340. Interference of waves.—The possibility of two trains of waves combining so as to produce a reduced motion or a complete destruction of motion may be shown graphically. Suppose two trains of waves of equal wave length and amplitude as in Fig. 329 meet in opposite phases. That is, the parts corresponding to the crests of A coincide with the troughs of B, also the troughs of A with the crests of B; when this condition obtains, the result is that shown at C, the union of the two waves resulting in complete destruction of motion. The more or less complete destruction of one train of waves by another similar train is an illustration of[Pg 375] interference. If two sets of water waves so unite as to entirely destroy each other the result is a level water surface. If two trains of sound waves combine they may so interfere that silence results. The conditions for securing interference of sound waves may readily be secured by using a tuning fork and a resonating air column. If the tuning fork is set vibrating and placed over the open end of the resonating air column (see Fig. 328), an increase in the sound through resonance may be heard. If the fork is rotated about its axis, in some positions no sound is heard while in other positions the sound is strongly reinforced. Similar effects may be perceived by holding a vibrating fork near the ear and slowly rotating as before. In some positions interference results while in other positions the sound is plainly heard. The explanation of interference may be made clear by the use of a diagram. (See Fig. 330.) Let us imagine that[Pg 376] we are looking at the two square ends of a tuning fork. When the fork is vibrating the two prongs approach each other and then recede. As they approach, a condensation is produced at 2 and rarefactions at 1 and 3. As they separate, a rarefaction is produced at 2 and condensations at 1 and 3. Now along the lines at which the simultaneously produced rarefactions and condensations meet there is more or less complete interference. (See Fig. 331.) These positions have been indicated by dotted lines extending through the ends of the prongs. As indicated above, these positions may be easily found by rotating a vibrating fork over a resonant air column, or near the ear.

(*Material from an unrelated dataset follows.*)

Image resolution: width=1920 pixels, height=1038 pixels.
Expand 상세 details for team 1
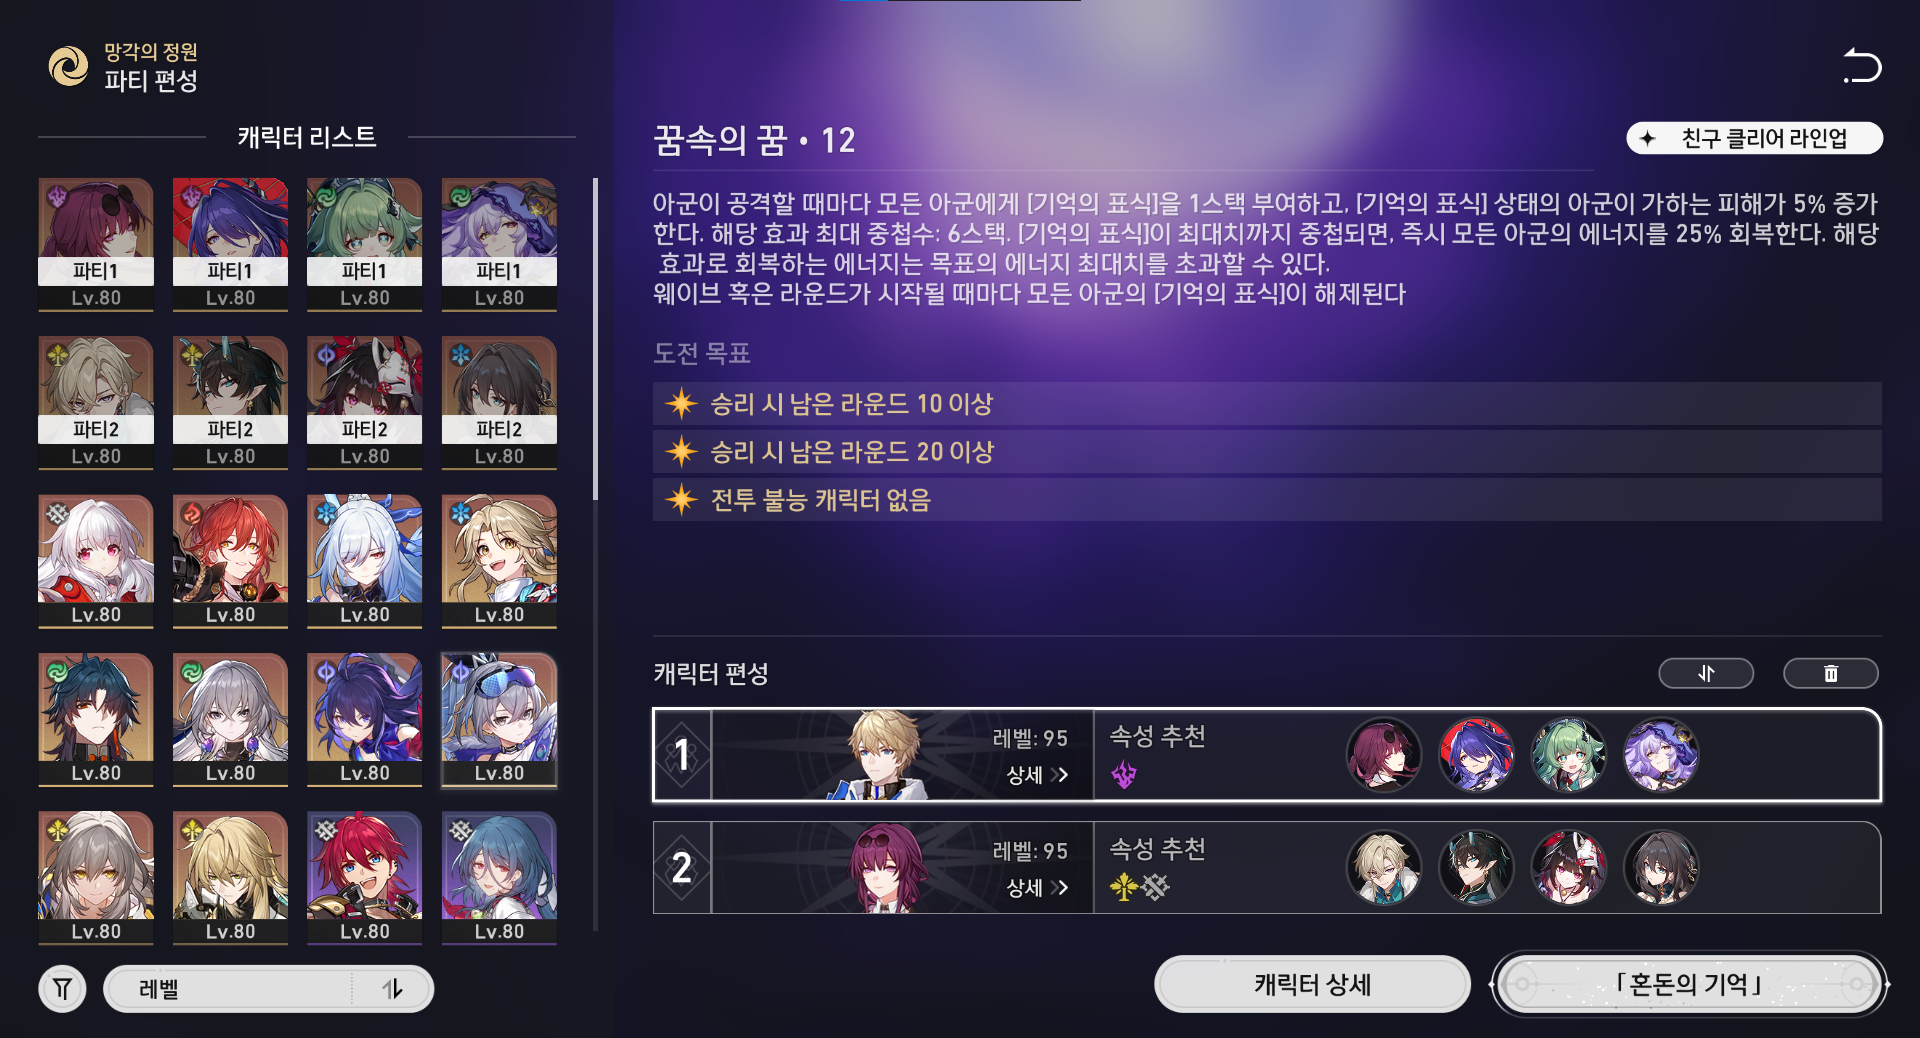[1037, 775]
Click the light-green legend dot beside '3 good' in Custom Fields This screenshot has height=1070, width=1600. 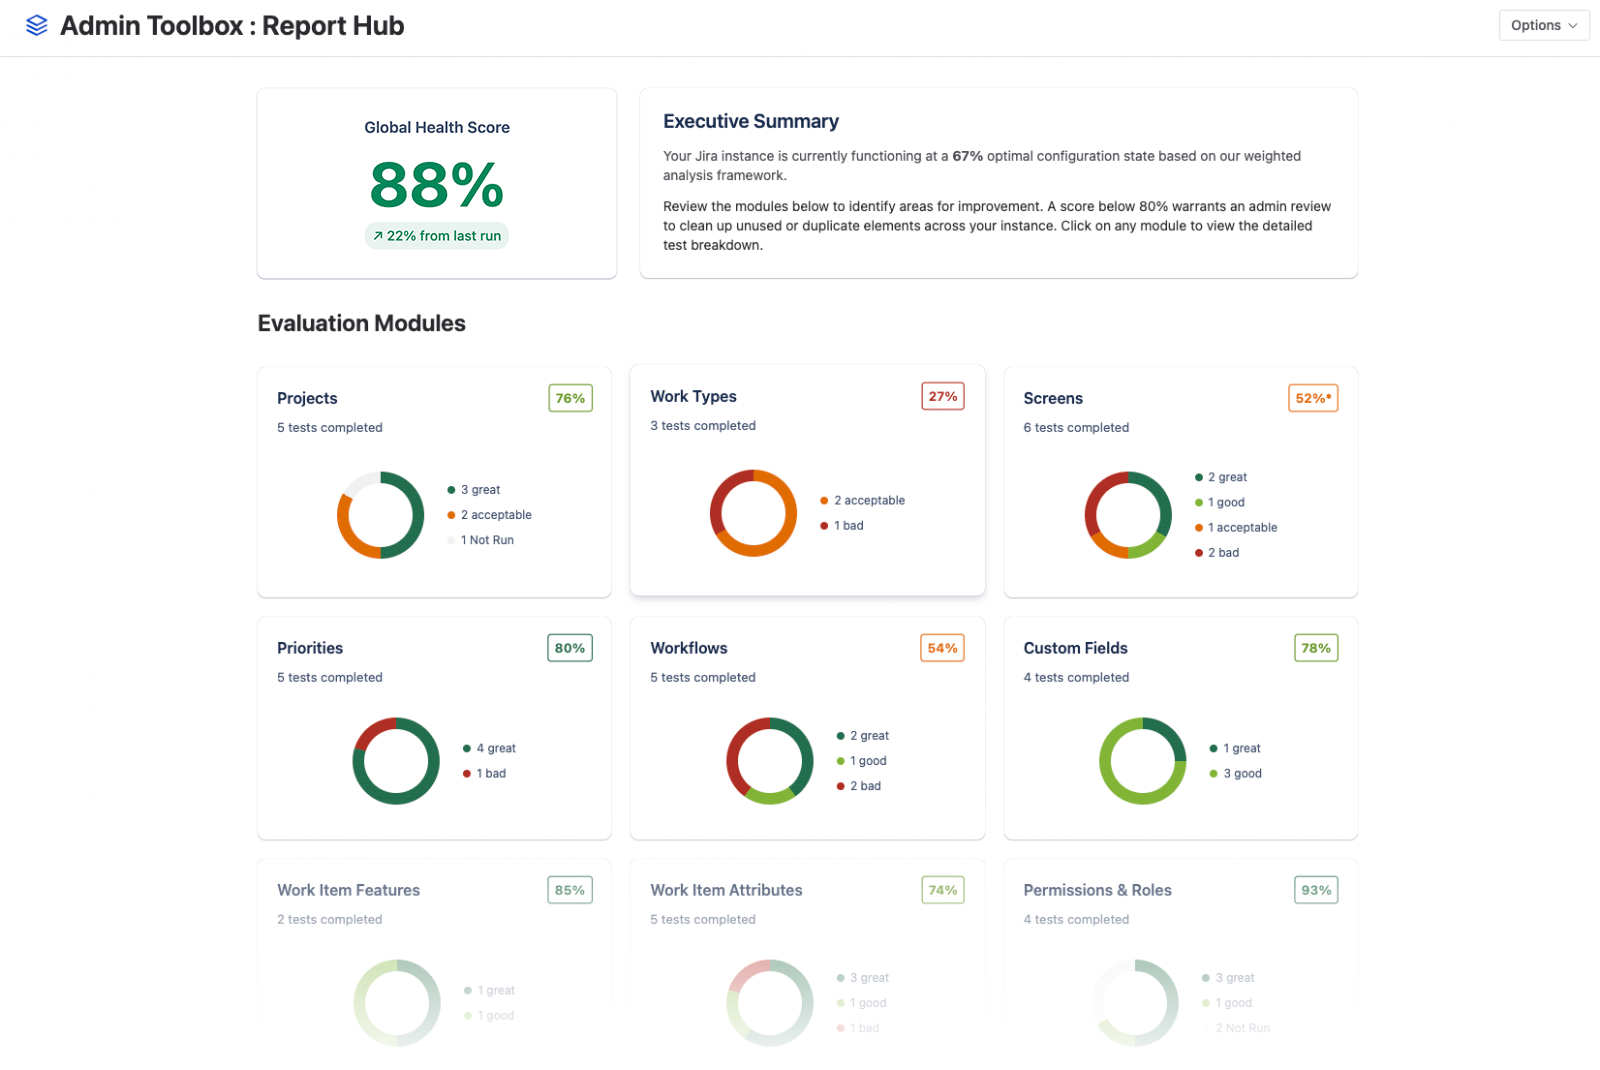click(x=1214, y=773)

341. Beats.—If two tuning forks of slightly different pitch are set vibrating and placed over resonating air columns or with the stem of each fork upon a sounding board, so that the sounds may be intensified, a peculiar pulsation of the sound may be noticed. This phenomenon is known as beats. Its production may be easily understood by considering a diagram (Fig. 332). Let the curve A represent the sound wave sent out by one tuning fork and B, that sent out by the other. C represents the effect produced by the combination of these waves. At R the two sound waves meet in the same phase and reinforce each other. This results in a louder sound than either produces alone. Now since the sounds are of slightly[Pg 377] different pitch, one fork sends out a few more vibrations per second than the other. The waves from the first fork are therefore a little shorter than those from the other. Consequently, although the two waves are at one time in the same phase, they must soon be in opposite phases as at I. Here interference occurs, and silence results. Immediately the waves reinforce, producing a louder sound and so on alternately. The resulting rise and fall of the sound are known as beats. The number of beats per second must, of course, be the same as the difference between the numbers of vibrations per second of the two sounds. One effect of beats is discord. This is especially noticeable when the number of beats per second is between 30 and 120. Strike the two lowest notes on a piano at the same time. The beats are very noticeable.
342. Three Classes of Musical Instruments.—There are three classes or groups of musical instruments, if we consider the vibrating body that produces the sound in each: (A) Those in which the sound is produced by a vibrating plate or membrane, as the drum, cymbals (Fig. 333), etc.; (B) those with vibrating air columns, as the flute, pipe organ, and cornet (Fig. 334), and (C) with vibrating wires or strings, as the piano, violin, and guitar. It is worth while to consider some of these carefully.[Pg 378] We will begin with a consideration of vibrating wires and strings, these often producing tones of rich quality.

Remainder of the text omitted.